Elisabeth (Lisa) Haden-Guest, who arrived in Marseille in February 1941,
claimed in her 1993 book 'Dream Weaver' (which acknowledges both Louis
Nouveau and Helen Long as sources) that Garrow and Kenny had organised
a secret escape route for British servicemen and wanted her to join
them. She describes Tom Kenny as a "blond (sic) attractive Canadian
who spoke perfect French and was in love with the seventeen year old
daughter of the owner of the Hotel Martinez in Cannes. Garrow and Kenny
often used that hotel, and the escape network owes a lot to the Martinez
family". She repeated in a letter in 1994 that "Garrow started
it all with Kenny and that they needed a bilingual girl
while
Kenny organised the guides".
The next published mention is from Lt Richard Broad's MI9 report where
he details a meeting in mid-February with "Donald Caskie, Ian Garrow
(who acted as liaison between Ste Marthe prison, where Broad's men were
held, and the American Consul), Capt L A Wilkins, Tom Kenny, an officer
(sic) named Illingworth and Capt Murchie, who acted as their chief."

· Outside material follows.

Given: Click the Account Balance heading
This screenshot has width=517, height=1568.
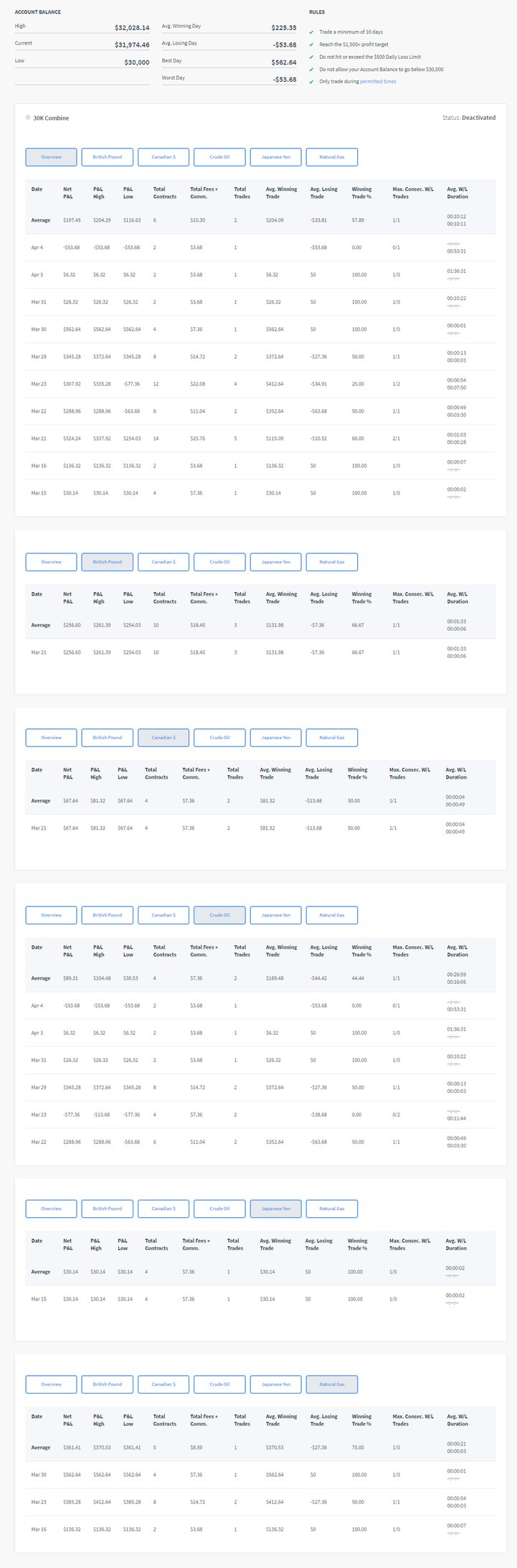Looking at the screenshot, I should tap(38, 12).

On 15 August 1941, Charles Murchie wrote from his Barcelona prison cell
at the Castillo Montjuic, to Sir Samuel Hoare, the British Ambassador
in Madrid, and said that "From about February I was joined by Captain
Garrow and one Kenney [sic] (a Canadian) to whom I left the whole business
of sending people through Spain ..."
Historic
Note: Captains Charles Murchie and Ian Garrow, although often working
together, had quite separate circles of contacts in Marseille, so that
many who worked with one man seemed quite unaware of the other. Claiming
either man to be chief of the Organisation in the winter of 1940/41
is both misleading and inaccurate.
Richard Broad's story is told in William Moore's book 'The Long Way
Round' and although it doesn't mention this meeting, it does describe
Tom Kenny on page 141 as "another fugitive officer [who] had managed
to obtain cash [for the escape organisation] from a friend in Cannes".

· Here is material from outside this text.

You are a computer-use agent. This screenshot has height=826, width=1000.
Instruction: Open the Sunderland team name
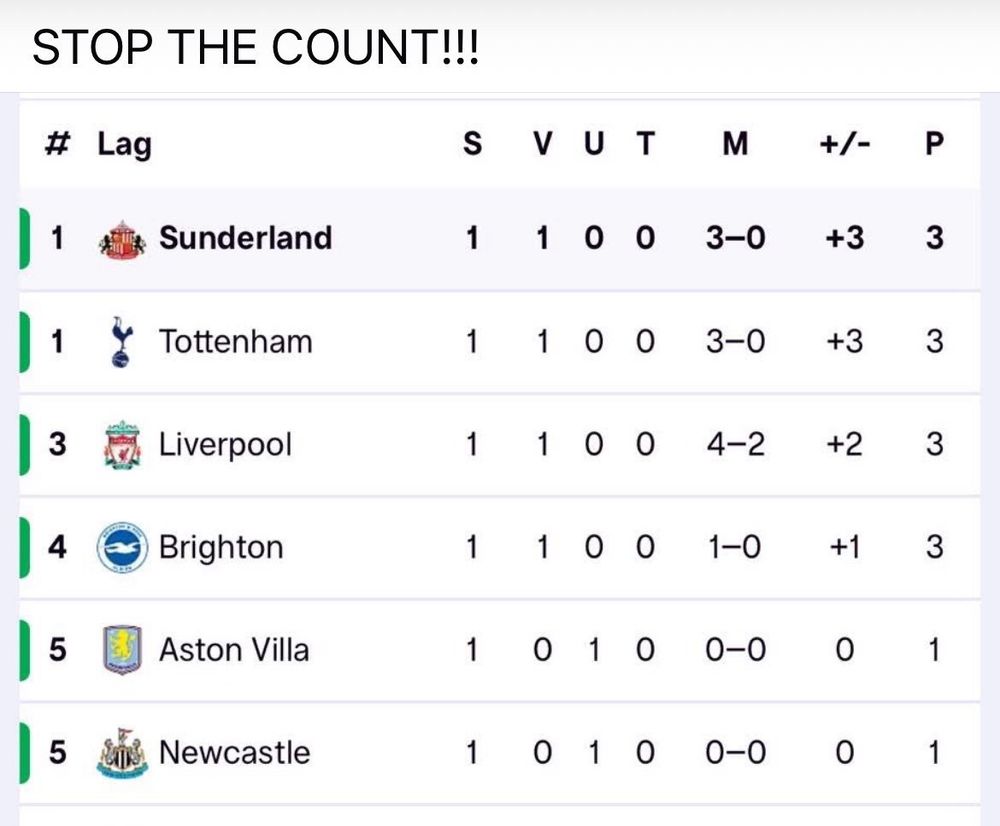[245, 238]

That would be Emmanuel Martinez, his future father-in-law.
Tom's
name appears several times in Helen Long's 1985 book 'Safe Houses are
Dangerous'. Although the book describes Tom as (financially) generous
to the budding escape line, and a good and enthusiastic supporter of
Ian Garrow, it goes on to say that he was nevertheless naïve and
had no experience of clandestine activities. Helen presumably took much
of her information on Tom from Elisabeth Haden-Guest, who seems to have
believed what she was told by the French police about Tom following
the arrests at the Noailles. However, as Elisabeth says herself, they
were all interrogated separately and so she couldn't have known first-hand
what Tom said.
On 29 April 1941 Tom Kenny and Micheline Digard were engaged to be married.

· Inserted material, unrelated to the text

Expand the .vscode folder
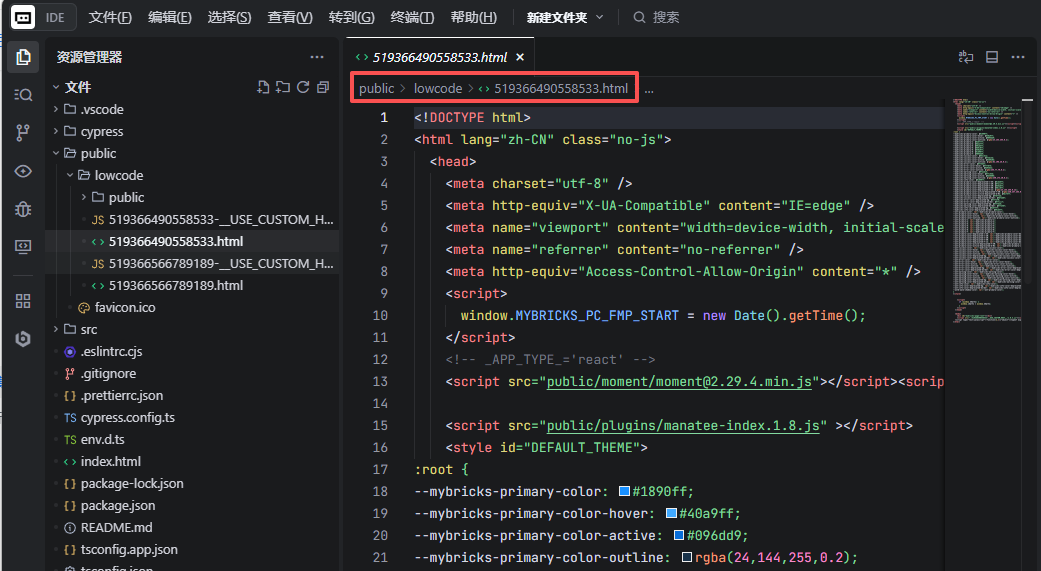The height and width of the screenshot is (571, 1041). (x=101, y=109)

On 26 May 1941 Tom Kenny made a highly detailed technical sketch of
the docks at St Nazaire. I also have a copy of an undated but equally
detailed map of an unknown German airfield, annotated T E Kenny. The
neat style of the drawings reflects Tom's architectural training, and
the apparent numbering system suggests these are just some of many.
Mere possession of such documents during war-time would have been enough
to warrant arrest as a spy.
F/Lt F W Higginson's MI9 report also mentions Tom Kenny. Higginson had
been shot down near Dunkirk 17 June 1941 and quickly put in touch with
the northern Organisation. He was sheltered overnight by Desiré
Didry at his home at St Omer before being taken to stay with Mr Paul
at La Madeleine on the outskirts of Lille. 'Mr Paul' was Sgt Harold
'Paul' Cole - aka Paul Delobel. On 29 June, Paul and Higginson took
the train to Abbeville where the Abbé Carpentier provided papers
for them to cross the Somme from the Zone Rouge to the Zone Occupée.
They went on to Paris that night. Two days later they continued to Tours
and crossed the demarcation line at St Martin-le-Beau before catching
a train to Marseille, arriving 2 July. Higginson stayed with Dr Georges
Rodocanachi and it was in his apartment that Higginson met Ian Garrow,
Pat O'Leary, Bruce Dowding, Elisabeth Haden-Guest, Nancy Fiocca and
Tom Kenny. He claims to have been present when they heard the "Adolphe
droit rester" radio message from London, meaning that O'Leary should
stay on with the Organisation in Marseille. On 4 July, Tom took Higginson
south to Perpignan where they stayed at the Hotel Regina waiting to
make contact with a guide to take Higginson across the Pyrenees. Tom
combined this trip with a visit to Michael Pareyre to collect 45,000
francs, sent for the Organisation from Gibraltar.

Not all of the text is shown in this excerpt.